## TASK INSTRUCTIONS
Please copy out the entries exactly, skipping any pictures.

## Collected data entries
+++
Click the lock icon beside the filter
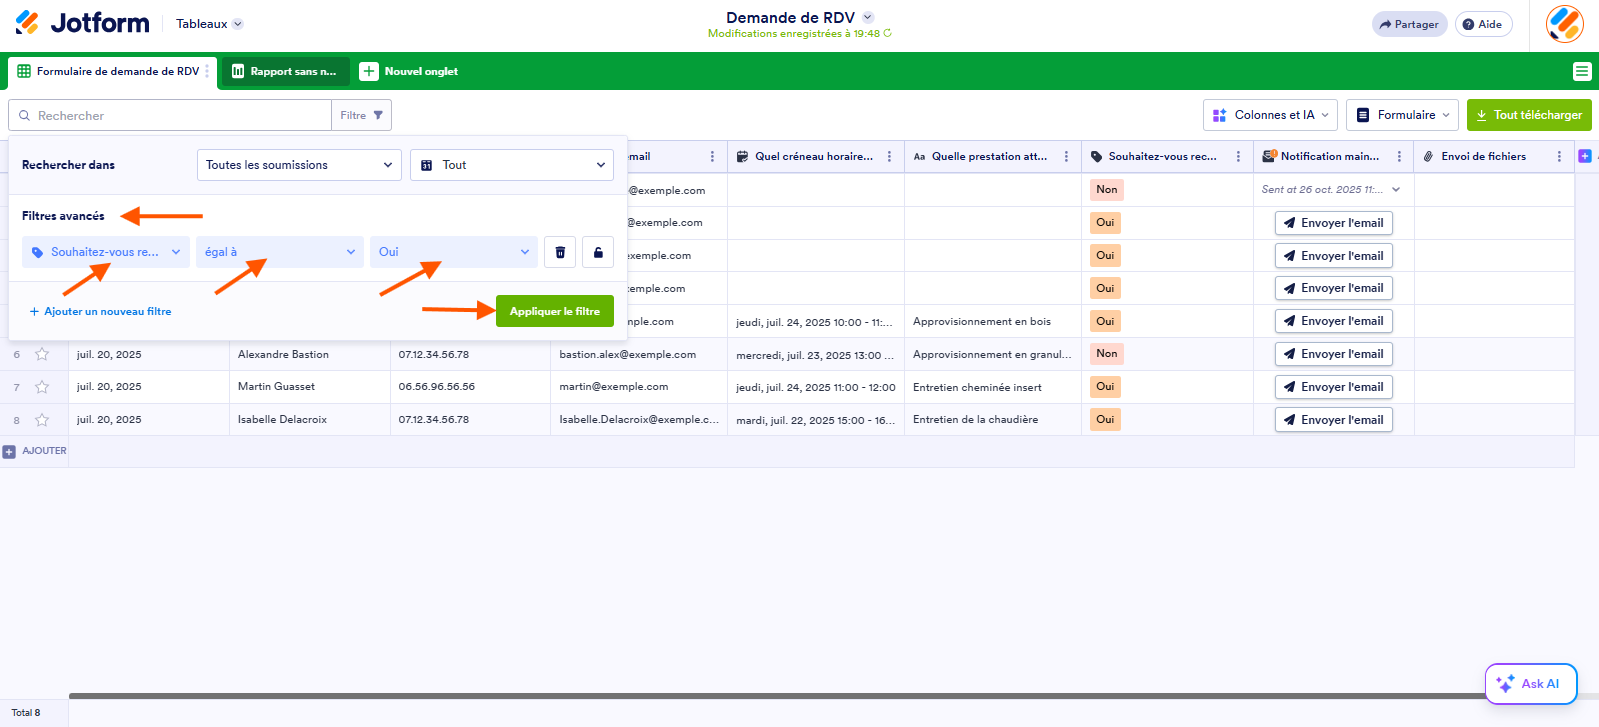1599x727 pixels. point(598,252)
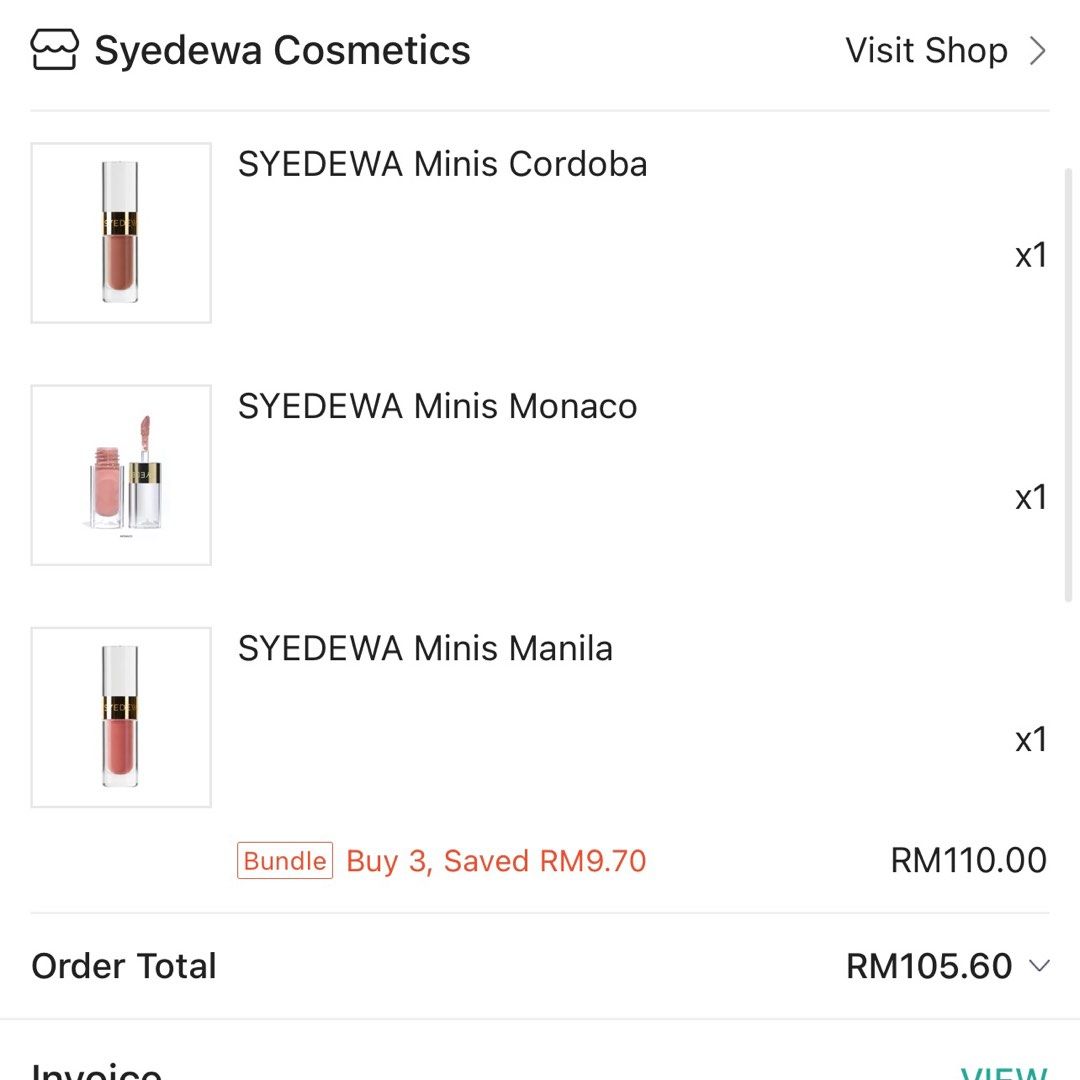Open the SYEDEWA Minis Manila product listing
This screenshot has height=1080, width=1080.
(425, 648)
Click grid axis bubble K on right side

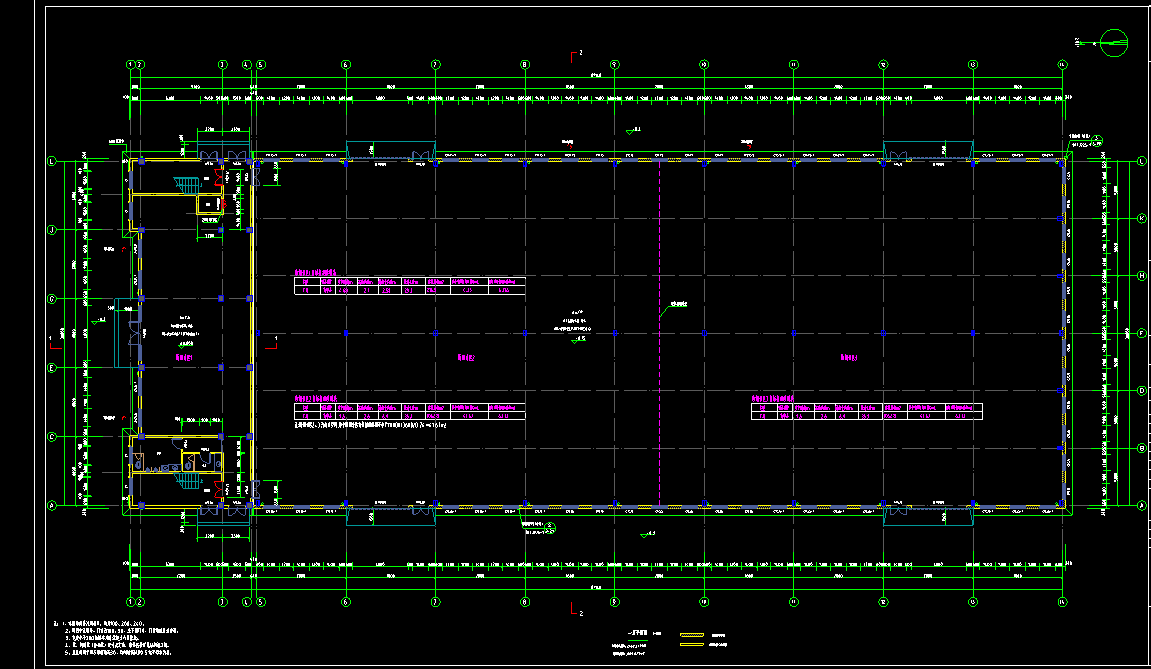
+++
## RESULT OF THIS EXERCISE
Click the lock icon beside the filter
1599x727 pixels. point(598,252)
Open the SYEDEWA Minis Manila product listing
This screenshot has height=1080, width=1080.
(425, 648)
Click grid axis bubble K on right side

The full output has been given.